Quoted passage:
--

Schenck v. United States (1919)

During WORLD War I, both Congress and state governments passed laws that restricted the right of free speech in order to ensure support for the war effort and to suppress what the government considered harmful dissent. Schenxk v. United States was a court case testing the constitutionality of the Espionage Act (1917) and its amendment under the SEDITION AcT (1918). These acts made it a crime to speak against the government, oppose the military draft, or act in any way that could be construed as giving aid and comfort to the enemy. Schenck was only one of a series of cases during the war that raised the specter of government suppression of civil liberties, including the rights to free speech and right of conscience. In Schenck as in Frohwerk v. United States (1919), Abrams v. United States (1919), and Gitlow v. New York (1924), the U. S. Supreme Court had to decide what was the extent and meaning of the First Amendment protection of free speech. Socialists who opposed U. S. entry into the war in Europe, radicals arrested under criminal syndicalism laws, German Americans who published in their native language, and militants supporting the Russian Revolution became the targets of state and federal prosecution. Challenging the laws were individuals who continued to advocate draft resistance, oppose bond sales, or criticize the nation’s entry into or pursuit of the war.

In the Schenck case, the defendants, members of the Socialist Party, had printed and mailed 15,000 pamphlets opposing CONSCRIPTION and American entry into the war. When the lower courts found them guilty, Schenck and

Baer appealed their convictions to the Supreme Court. Lawyers in the case argued for the absolute right of citizens to freedom of speech and conscience. Oliver Wendell Holmes, the chief justice, wrote the Court’s opinion, which decided in favor of the government. Arguing that the freedom of speech was not unlimited, Holmes used the analogy of a man crying “fire” in a crowded theater as an illustration of how speech acts could endanger communities. It was the context of speech that determined whether or not it was protected. The “clear and present danger” of the war, Holmes argued, made subversion out of free speech uttered in the name of individual conscience. Mailing anti-conscription pamphlets and condemning the government’s participation in the war were a threat to a nation at war.

--

Saved data entries:
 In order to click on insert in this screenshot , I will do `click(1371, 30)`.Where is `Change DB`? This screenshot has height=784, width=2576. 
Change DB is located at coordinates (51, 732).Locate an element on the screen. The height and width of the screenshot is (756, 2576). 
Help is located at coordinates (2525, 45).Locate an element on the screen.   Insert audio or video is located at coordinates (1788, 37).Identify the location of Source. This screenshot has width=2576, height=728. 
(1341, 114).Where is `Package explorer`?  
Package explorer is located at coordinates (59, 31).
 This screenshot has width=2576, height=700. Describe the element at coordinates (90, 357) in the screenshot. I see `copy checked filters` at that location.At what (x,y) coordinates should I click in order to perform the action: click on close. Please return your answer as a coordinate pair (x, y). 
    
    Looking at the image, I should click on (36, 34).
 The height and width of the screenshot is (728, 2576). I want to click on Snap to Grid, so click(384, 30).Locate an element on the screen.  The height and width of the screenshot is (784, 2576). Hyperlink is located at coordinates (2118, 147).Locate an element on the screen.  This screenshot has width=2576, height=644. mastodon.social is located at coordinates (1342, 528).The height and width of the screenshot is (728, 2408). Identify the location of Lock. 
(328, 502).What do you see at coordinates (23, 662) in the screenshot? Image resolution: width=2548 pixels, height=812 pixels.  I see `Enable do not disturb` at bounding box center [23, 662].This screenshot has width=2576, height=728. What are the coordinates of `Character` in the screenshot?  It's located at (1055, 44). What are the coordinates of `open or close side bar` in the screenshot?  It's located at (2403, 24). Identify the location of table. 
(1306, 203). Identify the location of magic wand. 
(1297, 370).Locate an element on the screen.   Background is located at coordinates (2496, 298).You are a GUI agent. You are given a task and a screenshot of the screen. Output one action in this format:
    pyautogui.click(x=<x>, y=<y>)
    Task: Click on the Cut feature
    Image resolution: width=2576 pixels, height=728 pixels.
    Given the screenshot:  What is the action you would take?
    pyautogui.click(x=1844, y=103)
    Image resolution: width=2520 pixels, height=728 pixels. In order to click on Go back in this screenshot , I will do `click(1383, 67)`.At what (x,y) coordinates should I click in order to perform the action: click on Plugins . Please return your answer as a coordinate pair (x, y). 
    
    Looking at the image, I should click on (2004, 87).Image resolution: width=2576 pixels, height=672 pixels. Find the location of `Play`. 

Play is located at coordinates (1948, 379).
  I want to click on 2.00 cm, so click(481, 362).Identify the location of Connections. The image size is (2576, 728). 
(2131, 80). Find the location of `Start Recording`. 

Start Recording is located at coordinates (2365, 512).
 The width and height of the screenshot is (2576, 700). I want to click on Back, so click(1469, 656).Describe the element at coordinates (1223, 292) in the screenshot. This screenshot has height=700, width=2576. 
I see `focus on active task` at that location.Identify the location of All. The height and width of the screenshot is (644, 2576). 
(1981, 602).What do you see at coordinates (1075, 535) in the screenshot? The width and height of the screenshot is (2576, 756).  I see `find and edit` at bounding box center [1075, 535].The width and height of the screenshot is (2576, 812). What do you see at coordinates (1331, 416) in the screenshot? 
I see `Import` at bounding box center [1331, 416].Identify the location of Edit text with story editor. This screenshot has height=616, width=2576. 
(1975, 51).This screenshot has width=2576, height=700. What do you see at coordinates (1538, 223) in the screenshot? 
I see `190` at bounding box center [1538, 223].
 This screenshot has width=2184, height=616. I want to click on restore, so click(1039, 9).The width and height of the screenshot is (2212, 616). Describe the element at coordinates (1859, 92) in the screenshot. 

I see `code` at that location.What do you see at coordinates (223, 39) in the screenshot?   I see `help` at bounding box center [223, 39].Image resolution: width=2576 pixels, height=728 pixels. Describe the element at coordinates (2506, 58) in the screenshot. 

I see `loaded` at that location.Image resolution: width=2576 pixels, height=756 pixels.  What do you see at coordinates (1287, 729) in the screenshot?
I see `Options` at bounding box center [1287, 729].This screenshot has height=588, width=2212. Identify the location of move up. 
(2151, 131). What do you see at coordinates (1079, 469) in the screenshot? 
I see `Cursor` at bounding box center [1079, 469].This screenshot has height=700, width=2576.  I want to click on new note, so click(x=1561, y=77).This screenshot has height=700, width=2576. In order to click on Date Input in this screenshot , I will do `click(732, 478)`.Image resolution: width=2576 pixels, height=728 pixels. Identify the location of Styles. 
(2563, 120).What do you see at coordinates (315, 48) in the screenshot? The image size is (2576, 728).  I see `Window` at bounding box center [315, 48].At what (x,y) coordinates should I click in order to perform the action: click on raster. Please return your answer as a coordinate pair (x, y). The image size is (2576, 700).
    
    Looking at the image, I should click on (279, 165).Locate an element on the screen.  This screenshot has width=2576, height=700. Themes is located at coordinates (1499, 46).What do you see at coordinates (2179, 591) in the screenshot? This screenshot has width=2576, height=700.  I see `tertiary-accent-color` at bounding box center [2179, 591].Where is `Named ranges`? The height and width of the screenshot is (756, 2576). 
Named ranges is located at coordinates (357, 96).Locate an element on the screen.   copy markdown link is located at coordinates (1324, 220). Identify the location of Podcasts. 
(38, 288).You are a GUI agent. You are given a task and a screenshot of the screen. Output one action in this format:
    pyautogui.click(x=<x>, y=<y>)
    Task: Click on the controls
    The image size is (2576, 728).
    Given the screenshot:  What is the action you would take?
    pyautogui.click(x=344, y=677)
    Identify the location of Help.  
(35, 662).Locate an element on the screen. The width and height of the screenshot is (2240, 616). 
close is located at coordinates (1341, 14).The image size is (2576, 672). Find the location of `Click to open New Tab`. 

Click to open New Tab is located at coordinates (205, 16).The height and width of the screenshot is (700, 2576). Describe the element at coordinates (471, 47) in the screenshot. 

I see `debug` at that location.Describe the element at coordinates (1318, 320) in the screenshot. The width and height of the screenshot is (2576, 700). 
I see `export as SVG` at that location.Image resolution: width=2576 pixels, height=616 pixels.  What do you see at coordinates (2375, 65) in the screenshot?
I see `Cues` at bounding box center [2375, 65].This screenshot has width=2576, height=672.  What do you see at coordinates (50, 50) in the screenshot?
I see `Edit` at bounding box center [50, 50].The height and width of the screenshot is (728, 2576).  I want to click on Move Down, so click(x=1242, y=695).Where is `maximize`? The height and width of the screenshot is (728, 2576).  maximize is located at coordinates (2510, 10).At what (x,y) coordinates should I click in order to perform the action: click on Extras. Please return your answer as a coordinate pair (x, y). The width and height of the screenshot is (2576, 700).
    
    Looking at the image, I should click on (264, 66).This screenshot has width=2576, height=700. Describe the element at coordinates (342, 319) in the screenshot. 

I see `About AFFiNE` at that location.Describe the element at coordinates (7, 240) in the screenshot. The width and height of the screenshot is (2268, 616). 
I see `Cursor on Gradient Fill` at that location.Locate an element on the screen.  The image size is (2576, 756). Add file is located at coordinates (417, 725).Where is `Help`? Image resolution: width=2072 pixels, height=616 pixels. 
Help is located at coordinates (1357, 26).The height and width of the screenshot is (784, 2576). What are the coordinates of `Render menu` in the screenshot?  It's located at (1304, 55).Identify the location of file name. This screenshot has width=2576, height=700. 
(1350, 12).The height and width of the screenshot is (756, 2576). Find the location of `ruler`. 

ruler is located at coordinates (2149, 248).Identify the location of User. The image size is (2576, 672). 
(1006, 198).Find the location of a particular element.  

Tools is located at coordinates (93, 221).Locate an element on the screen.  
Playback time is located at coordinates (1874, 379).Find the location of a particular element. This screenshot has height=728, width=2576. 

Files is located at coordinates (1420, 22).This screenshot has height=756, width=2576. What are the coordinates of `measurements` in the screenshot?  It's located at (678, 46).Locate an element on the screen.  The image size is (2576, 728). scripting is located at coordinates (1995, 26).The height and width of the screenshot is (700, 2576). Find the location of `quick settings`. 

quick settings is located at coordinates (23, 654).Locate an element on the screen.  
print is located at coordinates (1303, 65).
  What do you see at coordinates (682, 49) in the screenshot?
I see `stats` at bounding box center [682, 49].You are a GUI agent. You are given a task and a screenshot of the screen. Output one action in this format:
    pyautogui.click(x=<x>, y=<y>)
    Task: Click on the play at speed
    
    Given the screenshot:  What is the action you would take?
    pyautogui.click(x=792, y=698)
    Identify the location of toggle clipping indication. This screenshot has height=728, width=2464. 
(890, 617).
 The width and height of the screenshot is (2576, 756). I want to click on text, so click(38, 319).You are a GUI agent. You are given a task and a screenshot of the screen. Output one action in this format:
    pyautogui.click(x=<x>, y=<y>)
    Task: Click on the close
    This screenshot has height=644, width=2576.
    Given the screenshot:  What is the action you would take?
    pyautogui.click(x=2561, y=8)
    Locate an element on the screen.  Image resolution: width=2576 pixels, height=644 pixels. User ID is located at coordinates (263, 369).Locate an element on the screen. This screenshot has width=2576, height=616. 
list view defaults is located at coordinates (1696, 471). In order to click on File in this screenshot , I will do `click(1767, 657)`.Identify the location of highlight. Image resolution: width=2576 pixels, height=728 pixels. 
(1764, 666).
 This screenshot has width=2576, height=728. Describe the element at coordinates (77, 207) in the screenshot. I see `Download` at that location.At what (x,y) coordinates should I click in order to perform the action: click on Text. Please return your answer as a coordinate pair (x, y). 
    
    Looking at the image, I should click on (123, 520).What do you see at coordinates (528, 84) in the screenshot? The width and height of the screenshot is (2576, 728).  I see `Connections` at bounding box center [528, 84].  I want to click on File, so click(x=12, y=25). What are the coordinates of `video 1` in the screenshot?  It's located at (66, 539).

--

Work instructions:
A – Can you summarize the passage on Schenck v. United States in two sentences?
B – Could you write a continuation of the passage on Schenck v. United States, starting right after its final sentence?

Activity answers:
A – During World War I, laws such as the Espionage Act (1917) and its 1918 amendment under the Sedition Act made it a crime to speak against the government or oppose the draft, and Schenck v. United States tested whether those laws were constitutional. Socialist Party members convicted for mailing 15,000 pamphlets opposing conscription and the war appealed to the Supreme Court, which ruled for the government in an opinion by Oliver Wendell Holmes holding that free speech is not unlimited and that, in the context of war, such speech posed a "clear and present danger."

B –
Ironically, Justice Holmes, who wrote the majority opinion in Schenck, became within a few months a dissenting defender of First Amendment rights. Arguing against the majority in Abrams v. United States and subsequent cases, Holmes essentially defined the modern view of the First Amendment and civil liberties. He wrote that it was the “theory of our Constitution” that “the ultimate good desired is better reached by the free trade in ideas—that the best test of truth is the power of the thought to get itself accepted in the competition of the market.” The nature of our experiment in democracy required us to be “eternally vigilant against attempts to check the expression of opinions that we loathe,” unless such speech represented an imminent threat.

Coming as it did at the end of a divisive war, Schenck had a sobering effect on the Left. The decision represented a conservative assessment of the powers of the state to override personal liberties and to restrict individual rights. At the same time, the case gave renewed importance to free speech struggles, as Gitlow v. New York (involving a New York criminal syndicalism statute) and a later case, Near v. Minnesota (on press censorship), took on questions of whether citizens were free to hold and promote unpopular political views and whether state and federal governments had the authority to silence dissenting voices.

Further reading: Paul L. Murphy, World War I and the Origin of Civil Liberties in the United States (New York: Norton, 1979).